Issue 192, Spring 2010
When I was small I didn’t care about toys. What I liked doing when I was four or five was prowling around the house to see if my grandfather or my uncle were taking their weapons apart to clean them. They were constantly doing this, with the utmost care and devotion. My uncle used to say weapons were like women—if you didn’t caress them enough they’d grow stiff and betray you.
The weapons in our house, as in all Siberian houses, were kept in particular places. The so-called personal guns—the ones Siberian criminals carry around with them and use every day—are placed in the “red corner,” where the family icons hang on the walls, along with the photographs of relatives who have died or are serving prison sentences. Below the icons and the photographs there is a shelf, draped with a piece of red cloth, on which there are usually about a dozen Siberian crucifixes. Whenever a criminal enters the house he goes straight to the red corner, pulls out his gun, and puts it on the shelf; then he crosses himself and places a crucifix over the gun. This is an ancient tradition that ensures that weapons are never used in a Siberian house: if they were, the house could never be lived in again. The crucifix acts as a kind of seal, which can only be removed when the criminal leaves the house.
The personal guns, which are called lovers, aunts, trunks, or ropes, don’t usually have any deeper meaning; they are seen as just weapons, nothing more. They are not cult objects in the way that the traditional knife of Siberian criminals, the pike, is. The gun is simply a tool of the trade.

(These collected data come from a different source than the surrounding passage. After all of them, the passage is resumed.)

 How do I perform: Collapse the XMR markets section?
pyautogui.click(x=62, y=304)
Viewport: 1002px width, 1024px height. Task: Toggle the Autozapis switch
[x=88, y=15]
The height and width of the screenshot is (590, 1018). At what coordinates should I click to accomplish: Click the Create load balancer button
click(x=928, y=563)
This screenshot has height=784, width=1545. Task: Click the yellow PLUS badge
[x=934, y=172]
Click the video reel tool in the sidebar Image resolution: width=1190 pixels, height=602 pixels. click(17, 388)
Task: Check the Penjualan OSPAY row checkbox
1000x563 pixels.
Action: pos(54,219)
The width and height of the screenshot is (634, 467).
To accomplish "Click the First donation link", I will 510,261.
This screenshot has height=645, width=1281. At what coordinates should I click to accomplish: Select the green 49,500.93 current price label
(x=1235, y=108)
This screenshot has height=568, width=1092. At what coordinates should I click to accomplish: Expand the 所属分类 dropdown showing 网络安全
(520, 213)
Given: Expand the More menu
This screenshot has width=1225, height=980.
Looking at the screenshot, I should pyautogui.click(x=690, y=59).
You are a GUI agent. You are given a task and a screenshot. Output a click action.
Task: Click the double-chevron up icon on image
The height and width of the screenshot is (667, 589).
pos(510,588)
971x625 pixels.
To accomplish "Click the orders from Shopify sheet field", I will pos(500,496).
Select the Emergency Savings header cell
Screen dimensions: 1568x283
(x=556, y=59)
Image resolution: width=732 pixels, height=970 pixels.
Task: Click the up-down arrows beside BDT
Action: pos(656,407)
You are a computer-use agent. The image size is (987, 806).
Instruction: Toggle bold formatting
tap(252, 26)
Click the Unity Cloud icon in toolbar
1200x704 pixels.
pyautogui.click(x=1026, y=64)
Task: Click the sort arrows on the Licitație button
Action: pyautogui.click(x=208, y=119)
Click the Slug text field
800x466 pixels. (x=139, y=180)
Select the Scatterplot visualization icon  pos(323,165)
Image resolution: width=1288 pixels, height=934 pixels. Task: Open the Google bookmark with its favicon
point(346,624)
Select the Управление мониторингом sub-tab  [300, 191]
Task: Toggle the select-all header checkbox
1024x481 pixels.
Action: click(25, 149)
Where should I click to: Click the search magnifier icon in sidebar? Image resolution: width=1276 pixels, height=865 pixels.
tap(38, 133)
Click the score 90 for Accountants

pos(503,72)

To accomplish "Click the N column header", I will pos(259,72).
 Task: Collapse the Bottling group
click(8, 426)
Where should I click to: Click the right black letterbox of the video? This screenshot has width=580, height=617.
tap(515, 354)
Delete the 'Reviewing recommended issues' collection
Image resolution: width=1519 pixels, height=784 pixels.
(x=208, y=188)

In addition to personal guns, there are other kinds of weapon that are kept around the house. The weapons of Siberian criminals fall into two broad categories: “honest” and “sinful.” The honest weapons are those that are used only for hunting in the woods. According to Siberian morality, hunting is a purification ritual that enables a person to return to the state of primal innocence in which God created man. Siberians never hunt for pleasure, but only to satisfy their hunger, and only when they go into the taiga, the dense woods of their homeland. Never in places where food can be obtained without killing wild animals. If they are out in the woods for a week the Siberians will usually kill only one boar; for the rest of the time they just walk. In hunting there is no place for self-interest, only for survival. This doctrine influences the entire Siberian criminal law, forming a moral basis that demands humility and simplicity in the actions of each individual criminal, and respect for the freedom of every living thing.
The honest weapons used for hunting are kept in a special area of the house, called the altar, along with the decorated hunting belts of the masters of the house and their forefathers. There are always hunting knives hanging from the belts, and bags containing various talismans and objects of pagan magic.
The sinful weapons are those that are used for criminal purposes. These weapons are usually kept in the cellar and in various hiding places scattered around the yard. Every sinful weapon is engraved with the image of a cross or a patron saint, and has been “baptized” in a Siberian church.
Kalashnikov assault rifles are the Siberians’ favorites. In criminal slang each model has a name; no one uses abbreviations or numbers to indicate the model and caliber or the type of ammunition it requires. For example, the old 7.62-mm AK-47 is called a saw, and its bullets are called heads. The more recent 5.45-mm AKS with the folding butt is called a telescope, and its bullets are called chips. There are also names for the different types of cartridge: the bottom-heavy ones with black tips are called fat ones; the armor-piercing ones with white tips, nails; the explosive ones with red-and-white tips, sparks.
The same goes for the other weapons: precision rifles are called fishing rods, or scythes. If they have a built-in silencer on the barrel, they are called whips. Silencers are called boots, terminals, or woodcocks.
According to tradition, an honest weapon and a sinful one cannot remain in the same room; otherwise the honest weapon would be forever contaminated and could never be used again, because its use would bring bad luck on the whole family. If this happens the gun must be eliminated with a special ritual. It is buried in the ground, wrapped in a sheet on which a mother has given birth. According to Siberian beliefs, everything connected with childbirth is charged with positive energy, because every newborn child is pure and does not know sin. So the powers of purity are a kind of seal against misfortune. On the spot where a contaminated weapon has been buried it is usual to plant a tree, so that if a curse strikes, it will destroy the tree and not spread to anything else.
In my parents’ house there were weapons everywhere; my grandfather had a whole room full of honest weapons: rifles of various calibers and makes, numerous knives, and various kinds of ammunition. I could only go into that room when I was accompanied by an adult, and when I got inside I tried to stay there as long as possible. I would hold the weapons, study their details, and ask hundreds of questions until they would stop me, saying: “That’s enough questions! Just wait a while. When you grow up you’ll be able to try them out for yourself.”
Needless to say, I couldn’t wait to grow up.